Express the records as a two-column CSV with the columns request and answer, one row per request, each value in a single quoted field with line breaks replaced by spaces, covering only the part that opens with the line containing "Task: Click the YouTube source icon" and closes at the end of the records. Omit the pictures from the answer.

■ ■ ■ ■ ■ ■ ■

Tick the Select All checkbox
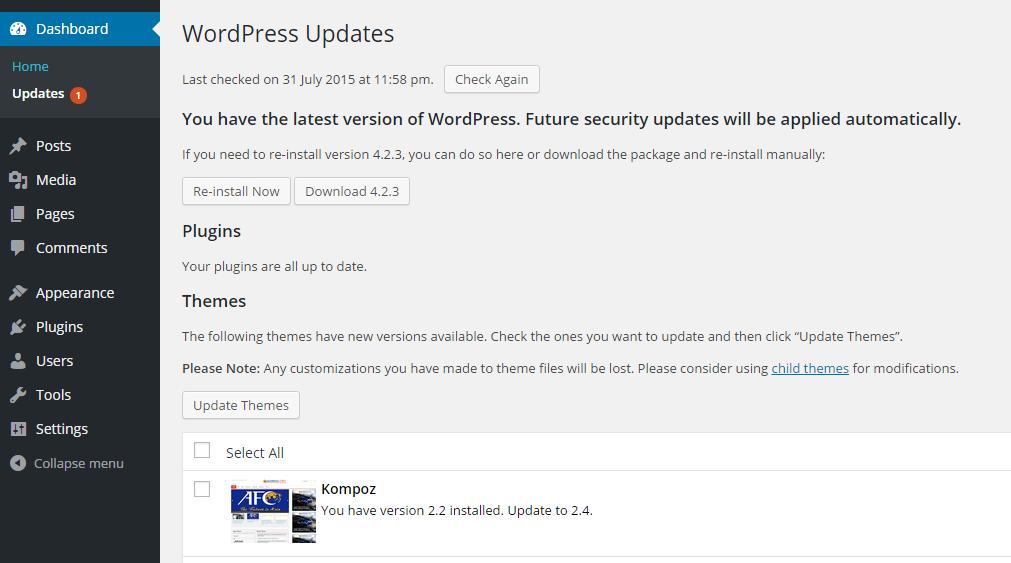 click(202, 450)
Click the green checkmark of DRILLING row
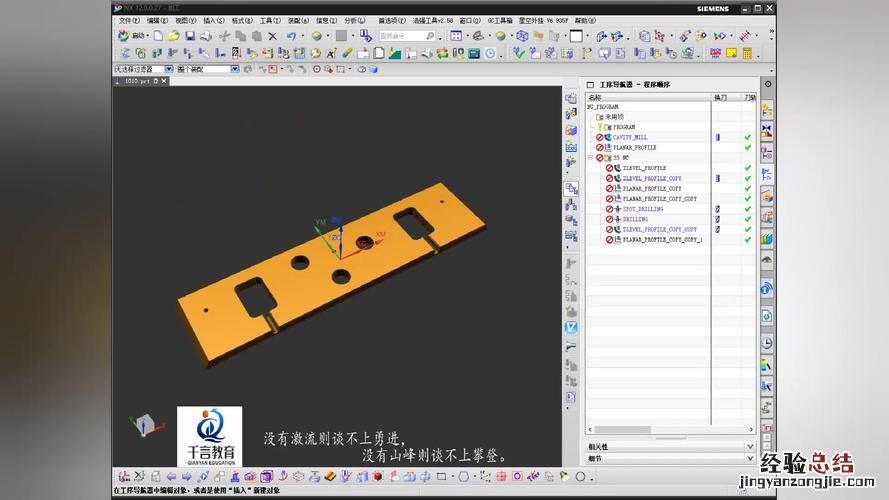This screenshot has width=889, height=500. (747, 219)
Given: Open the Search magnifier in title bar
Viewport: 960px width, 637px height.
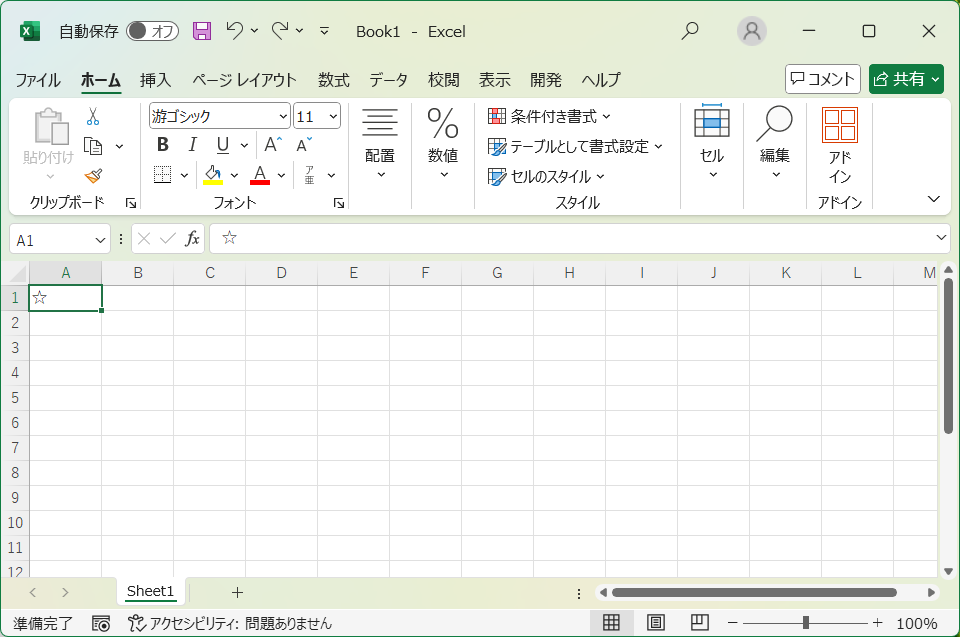Looking at the screenshot, I should click(690, 31).
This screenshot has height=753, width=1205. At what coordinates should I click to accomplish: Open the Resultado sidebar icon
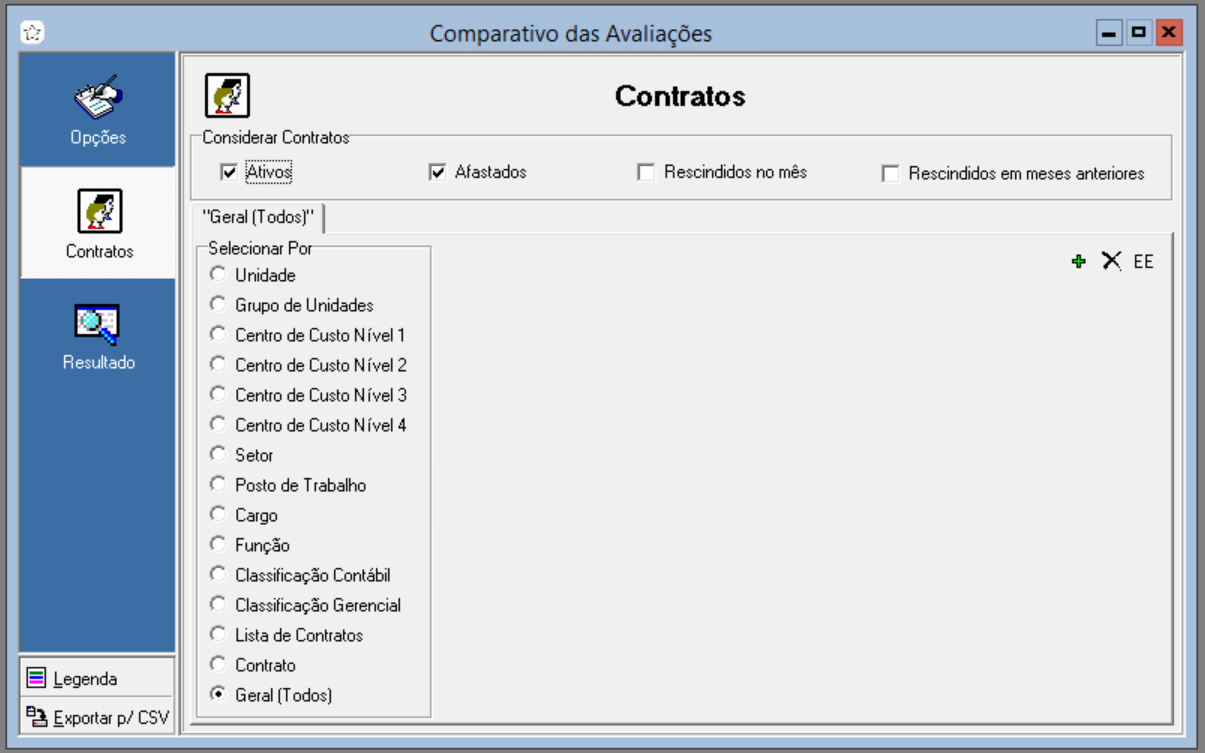(x=97, y=324)
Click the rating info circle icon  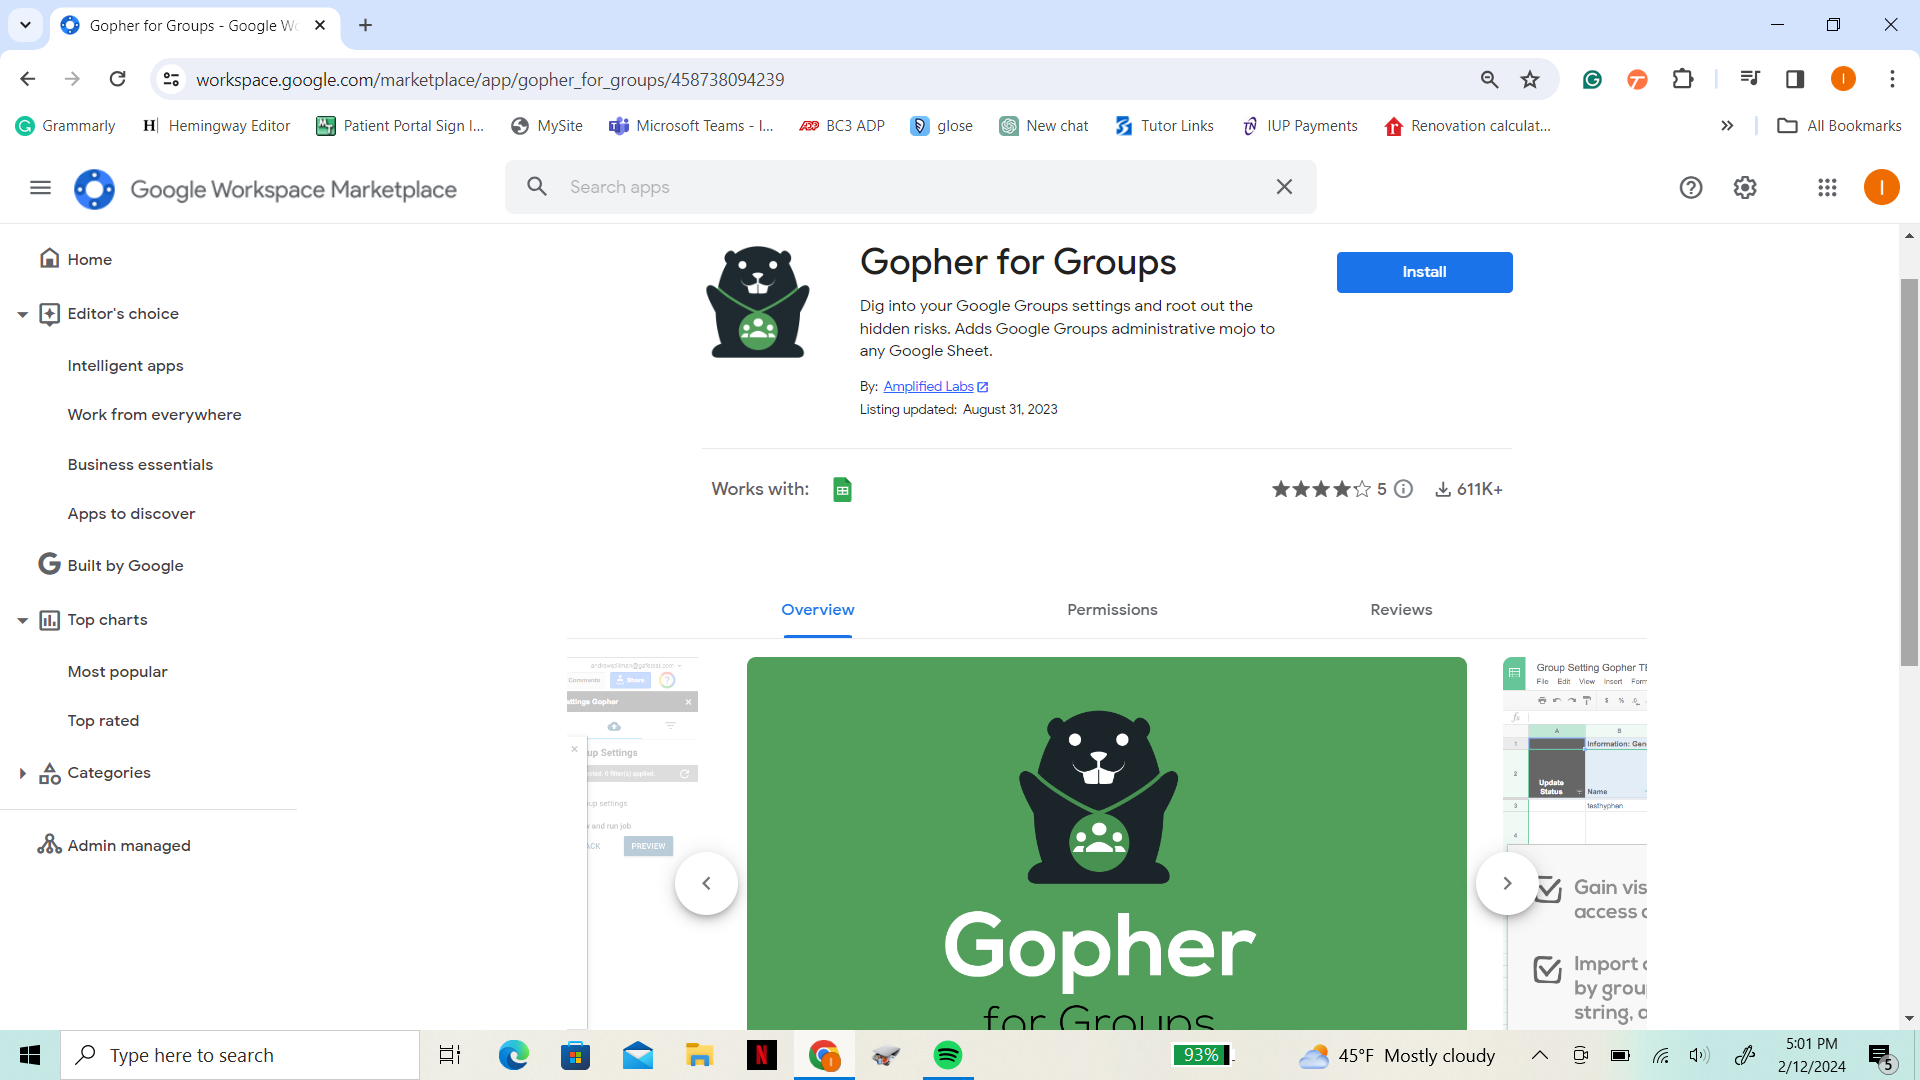[1404, 489]

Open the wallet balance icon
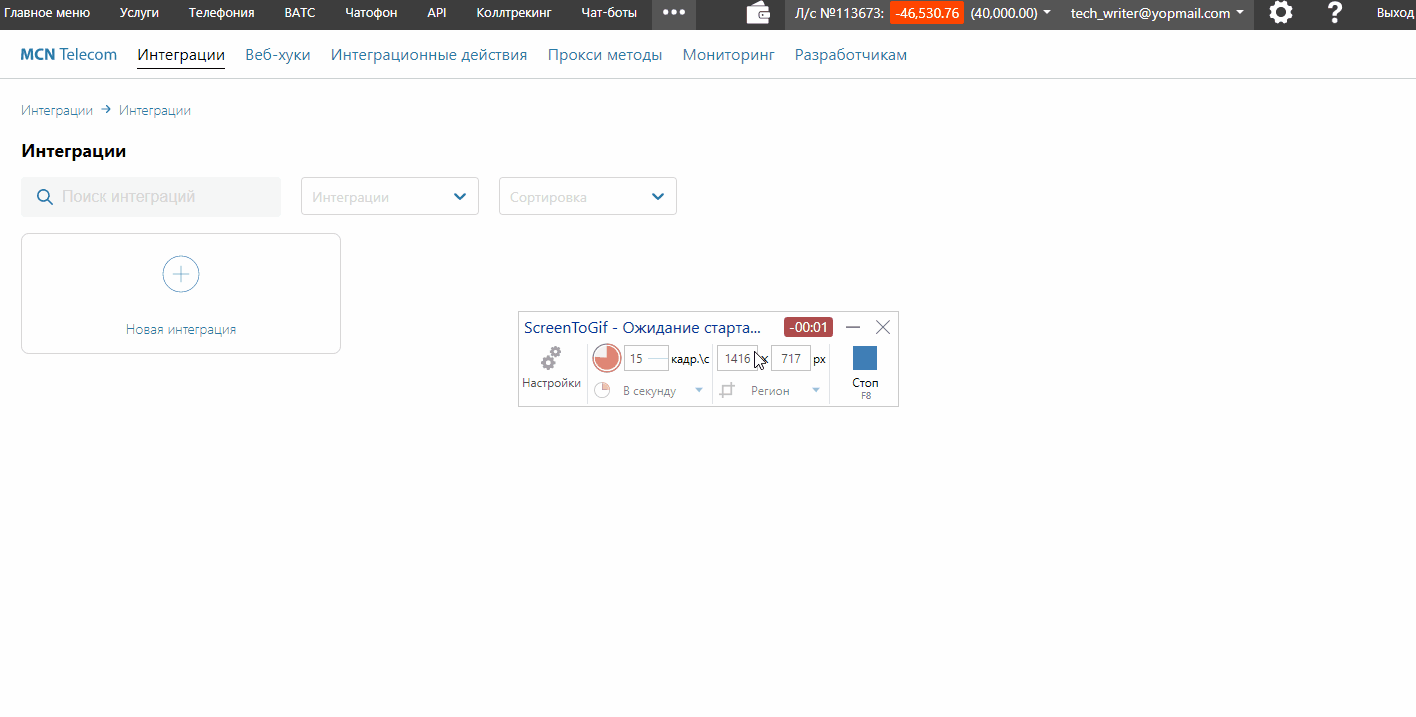pos(759,13)
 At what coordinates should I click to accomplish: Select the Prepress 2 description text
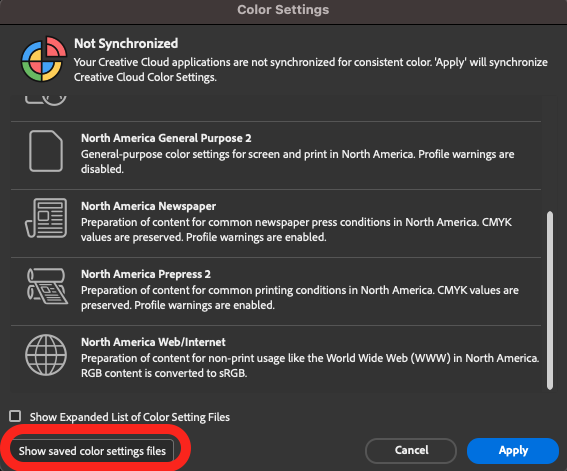(x=300, y=297)
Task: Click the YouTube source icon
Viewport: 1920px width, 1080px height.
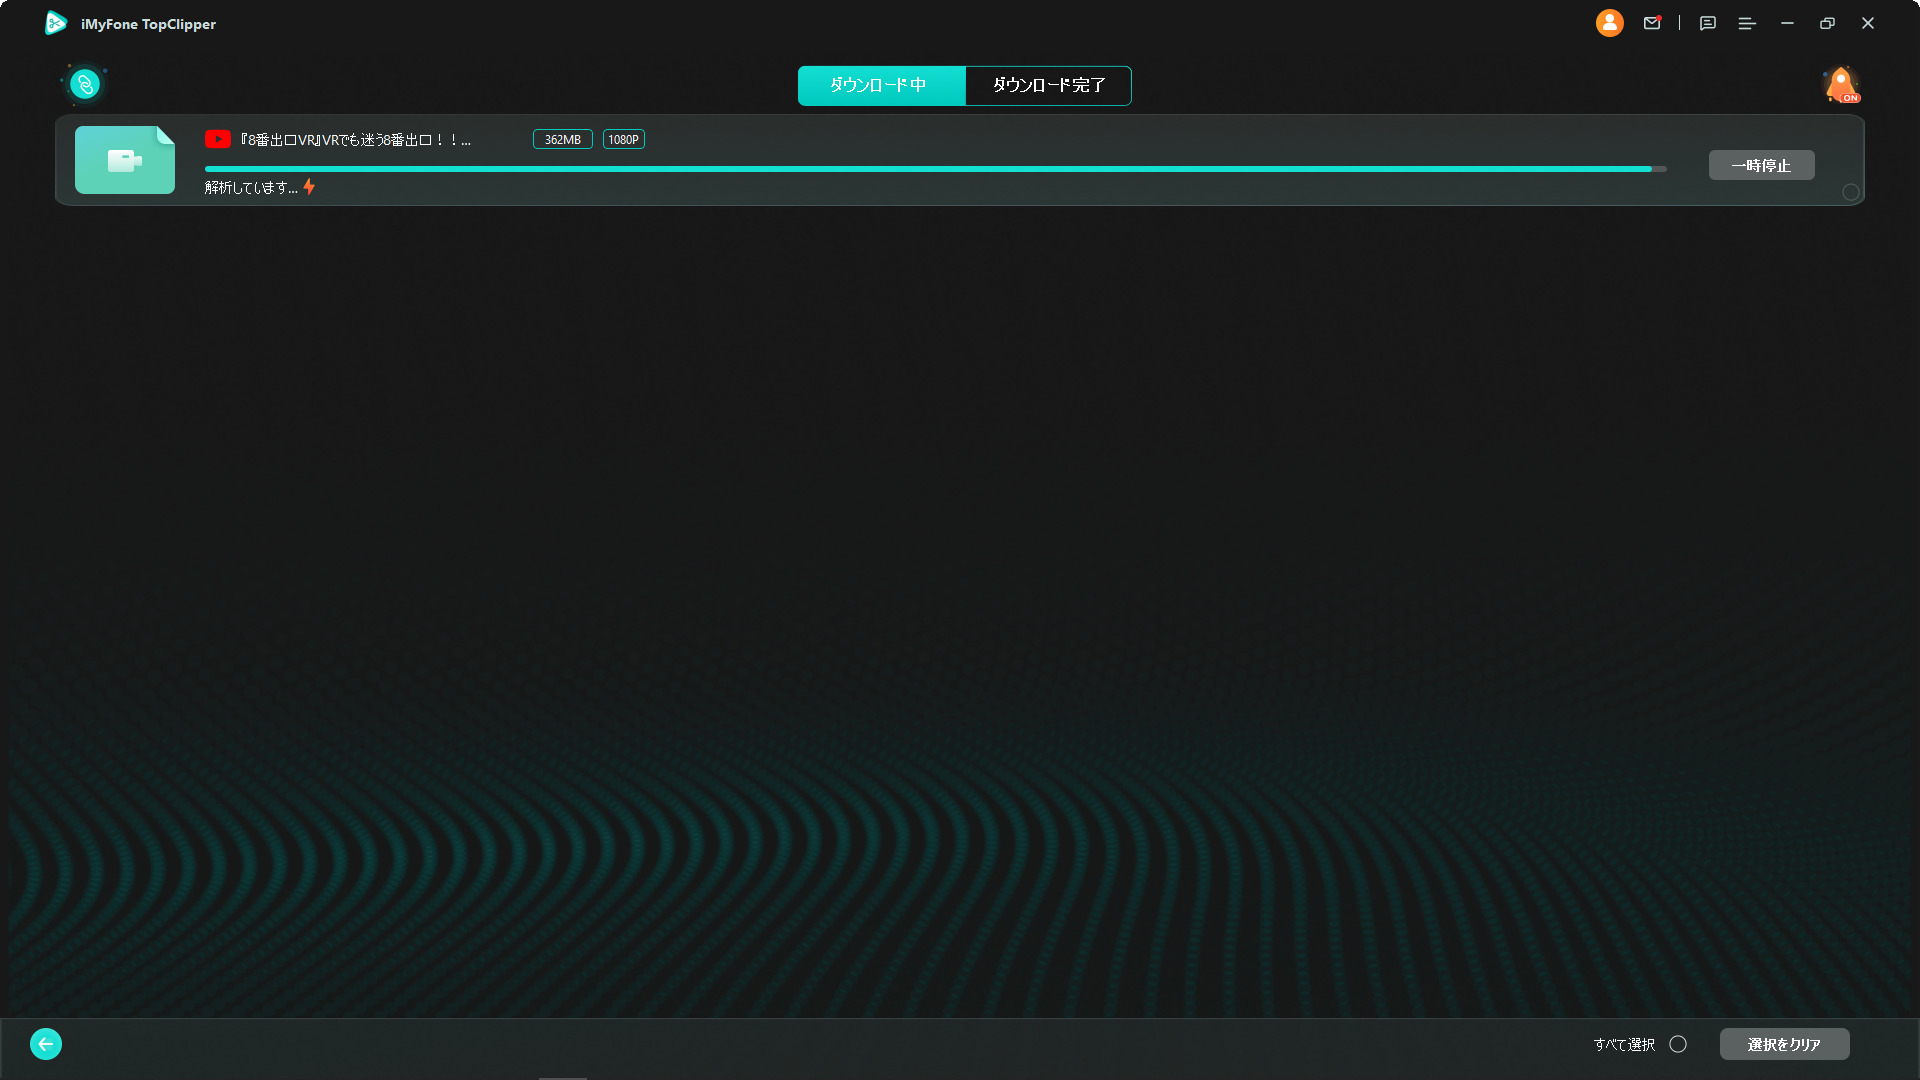Action: (217, 139)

■ ■ ■ ■ ■ ■ ■

» **Solution to the problem**
request,answer
"Task: Click the YouTube source icon Viewport: 1920px width, 1080px height.","Action: (217, 139)"